EFF Letter to the Senate Commerce Committee

on the proposed "Security Systems Standards and Certification Act" (SSSCA)(Nov. 5,2001)


November 5, 2001


The Honorable Fritz Hollings

United States Senate

125 Russell Senate Office Building

Washington, D.C. 20510


The Honorable Ted Stevens

United States Senate

522 Hart Senate Office Building

Washington, D.C. 20510


Dear Senators Hollings and Stevens:


The Electronic Frontier Foundation (EFF) writes today to express our opposition to the draft bill entitled the "Security Systems Standards and Certification Act" (SSSCA). EFF is a non-profit membership-supported organization concerned with the civil liberties issues raised by new computing and digital technologies. For the reasons discussed below, EFF issued a statement in its September 21, 2001 EFFector newsletter, read by over 30,000 subscribers concerned with civil liberties in the digital age, urging the public to contact your offices to express their opposition to the SSSCA.

The SSSCA proposes that all future digital devices “include and utilize certified security technologies” (more commonly known as “digital rights management” or DRM technologies). According to the draft bill, DRM technologies would be chosen by negotiations among industry participants and certified by the Secretary of Commerce. Thereafter, all digital devices would be required to support the certified technologies. It would be unlawful to distribute a device that omitted the certified technology or to modify a device to defeat the certified technology. We understand that the SSSCA has not yet been introduced and may yet be modified. We urge you not to introduce the measure in its current form.

In our view, the draft bill suffers from three fundamental flaws.

1. The SSSCA is premature government regulation that will harm innovation and American competitiveness.

## Listed records
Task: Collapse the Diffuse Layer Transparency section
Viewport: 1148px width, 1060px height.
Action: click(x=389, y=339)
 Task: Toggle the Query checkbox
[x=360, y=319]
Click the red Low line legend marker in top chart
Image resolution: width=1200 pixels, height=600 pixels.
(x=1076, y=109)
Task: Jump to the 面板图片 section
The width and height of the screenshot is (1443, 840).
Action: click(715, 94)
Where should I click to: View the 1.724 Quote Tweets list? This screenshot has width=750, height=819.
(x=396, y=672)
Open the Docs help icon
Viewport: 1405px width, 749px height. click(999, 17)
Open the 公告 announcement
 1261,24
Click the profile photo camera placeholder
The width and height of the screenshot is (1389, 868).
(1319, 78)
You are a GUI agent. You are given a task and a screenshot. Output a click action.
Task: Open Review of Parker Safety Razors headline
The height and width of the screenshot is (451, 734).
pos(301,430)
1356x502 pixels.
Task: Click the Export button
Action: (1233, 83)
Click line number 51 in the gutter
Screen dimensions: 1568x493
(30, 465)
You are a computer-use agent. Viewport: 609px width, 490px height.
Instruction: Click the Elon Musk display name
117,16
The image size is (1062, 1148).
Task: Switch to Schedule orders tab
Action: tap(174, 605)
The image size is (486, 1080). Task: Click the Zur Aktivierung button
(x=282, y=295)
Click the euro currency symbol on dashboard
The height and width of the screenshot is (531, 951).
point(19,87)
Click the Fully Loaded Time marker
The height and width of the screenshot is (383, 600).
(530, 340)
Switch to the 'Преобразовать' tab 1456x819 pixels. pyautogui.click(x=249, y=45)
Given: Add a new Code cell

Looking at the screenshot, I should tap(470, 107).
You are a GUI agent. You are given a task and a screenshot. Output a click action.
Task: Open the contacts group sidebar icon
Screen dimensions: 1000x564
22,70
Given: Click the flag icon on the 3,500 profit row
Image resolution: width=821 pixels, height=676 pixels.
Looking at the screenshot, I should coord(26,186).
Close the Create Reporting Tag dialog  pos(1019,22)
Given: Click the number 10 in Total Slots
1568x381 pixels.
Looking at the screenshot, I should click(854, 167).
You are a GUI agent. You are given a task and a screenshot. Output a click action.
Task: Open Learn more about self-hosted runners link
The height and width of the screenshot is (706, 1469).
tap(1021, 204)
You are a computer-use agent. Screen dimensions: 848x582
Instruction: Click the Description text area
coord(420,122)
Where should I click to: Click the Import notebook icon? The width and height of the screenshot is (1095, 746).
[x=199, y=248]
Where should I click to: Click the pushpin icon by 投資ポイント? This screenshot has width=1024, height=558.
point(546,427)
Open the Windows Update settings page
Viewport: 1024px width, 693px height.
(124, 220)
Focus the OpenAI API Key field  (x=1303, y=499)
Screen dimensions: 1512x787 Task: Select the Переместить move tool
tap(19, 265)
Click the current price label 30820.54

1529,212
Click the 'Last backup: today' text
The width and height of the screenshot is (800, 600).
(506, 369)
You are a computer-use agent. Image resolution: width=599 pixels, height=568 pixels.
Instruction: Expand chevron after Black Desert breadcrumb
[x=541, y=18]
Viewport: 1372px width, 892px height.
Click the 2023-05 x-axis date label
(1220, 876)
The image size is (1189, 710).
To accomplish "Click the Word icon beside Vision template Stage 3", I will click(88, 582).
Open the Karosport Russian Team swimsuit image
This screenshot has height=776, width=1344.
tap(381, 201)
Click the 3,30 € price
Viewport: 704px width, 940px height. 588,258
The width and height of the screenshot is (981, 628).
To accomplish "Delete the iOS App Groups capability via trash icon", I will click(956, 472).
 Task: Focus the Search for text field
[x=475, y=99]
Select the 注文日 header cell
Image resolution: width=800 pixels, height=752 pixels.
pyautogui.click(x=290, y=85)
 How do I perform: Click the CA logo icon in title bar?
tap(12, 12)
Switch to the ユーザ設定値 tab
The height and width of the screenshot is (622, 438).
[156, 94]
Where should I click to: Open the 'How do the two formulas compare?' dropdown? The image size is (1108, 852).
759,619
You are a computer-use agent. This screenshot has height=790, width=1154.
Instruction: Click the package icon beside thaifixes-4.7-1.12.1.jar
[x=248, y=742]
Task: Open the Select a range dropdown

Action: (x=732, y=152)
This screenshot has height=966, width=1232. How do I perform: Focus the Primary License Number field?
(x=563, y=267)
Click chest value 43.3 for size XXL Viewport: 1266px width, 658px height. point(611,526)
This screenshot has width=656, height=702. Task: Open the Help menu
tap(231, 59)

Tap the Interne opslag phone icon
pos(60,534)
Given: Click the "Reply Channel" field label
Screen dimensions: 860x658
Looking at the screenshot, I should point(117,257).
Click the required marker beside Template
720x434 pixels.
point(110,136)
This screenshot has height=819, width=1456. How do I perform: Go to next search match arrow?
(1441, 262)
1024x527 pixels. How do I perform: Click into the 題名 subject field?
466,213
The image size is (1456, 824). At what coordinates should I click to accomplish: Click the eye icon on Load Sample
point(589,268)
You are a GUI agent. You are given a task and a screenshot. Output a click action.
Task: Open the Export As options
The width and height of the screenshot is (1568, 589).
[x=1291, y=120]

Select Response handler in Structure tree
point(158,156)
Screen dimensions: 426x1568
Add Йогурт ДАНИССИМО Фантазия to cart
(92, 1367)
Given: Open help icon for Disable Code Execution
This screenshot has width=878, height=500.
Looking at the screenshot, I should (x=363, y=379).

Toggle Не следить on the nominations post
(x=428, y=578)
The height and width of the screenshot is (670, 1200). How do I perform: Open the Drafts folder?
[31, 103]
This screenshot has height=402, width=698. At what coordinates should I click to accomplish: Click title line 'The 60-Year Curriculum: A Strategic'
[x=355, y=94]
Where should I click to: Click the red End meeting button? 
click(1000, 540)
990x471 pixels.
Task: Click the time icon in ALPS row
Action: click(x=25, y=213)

## Required task
Reproduce the EFF letter on the SSSCA in full, word for word. The material stands apart from the EFF letter on the SSSCA.

## Response
EFF Letter to the Senate Commerce Committee

on the proposed "Security Systems Standards and Certification Act" (SSSCA)(Nov. 5,2001)


November 5, 2001


The Honorable Fritz Hollings

United States Senate

125 Russell Senate Office Building

Washington, D.C. 20510


The Honorable Ted Stevens

United States Senate

522 Hart Senate Office Building

Washington, D.C. 20510


Dear Senators Hollings and Stevens:


The Electronic Frontier Foundation (EFF) writes today to express our opposition to the draft bill entitled the "Security Systems Standards and Certification Act" (SSSCA). EFF is a non-profit membership-supported organization concerned with the civil liberties issues raised by new computing and digital technologies. For the reasons discussed below, EFF issued a statement in its September 21, 2001 EFFector newsletter, read by over 30,000 subscribers concerned with civil liberties in the digital age, urging the public to contact your offices to express their opposition to the SSSCA.

The SSSCA proposes that all future digital devices “include and utilize certified security technologies” (more commonly known as “digital rights management” or DRM technologies). According to the draft bill, DRM technologies would be chosen by negotiations among industry participants and certified by the Secretary of Commerce. Thereafter, all digital devices would be required to support the certified technologies. It would be unlawful to distribute a device that omitted the certified technology or to modify a device to defeat the certified technology. We understand that the SSSCA has not yet been introduced and may yet be modified. We urge you not to introduce the measure in its current form.

In our view, the draft bill suffers from three fundamental flaws.

1. The SSSCA is premature government regulation that will harm innovation and American competitiveness.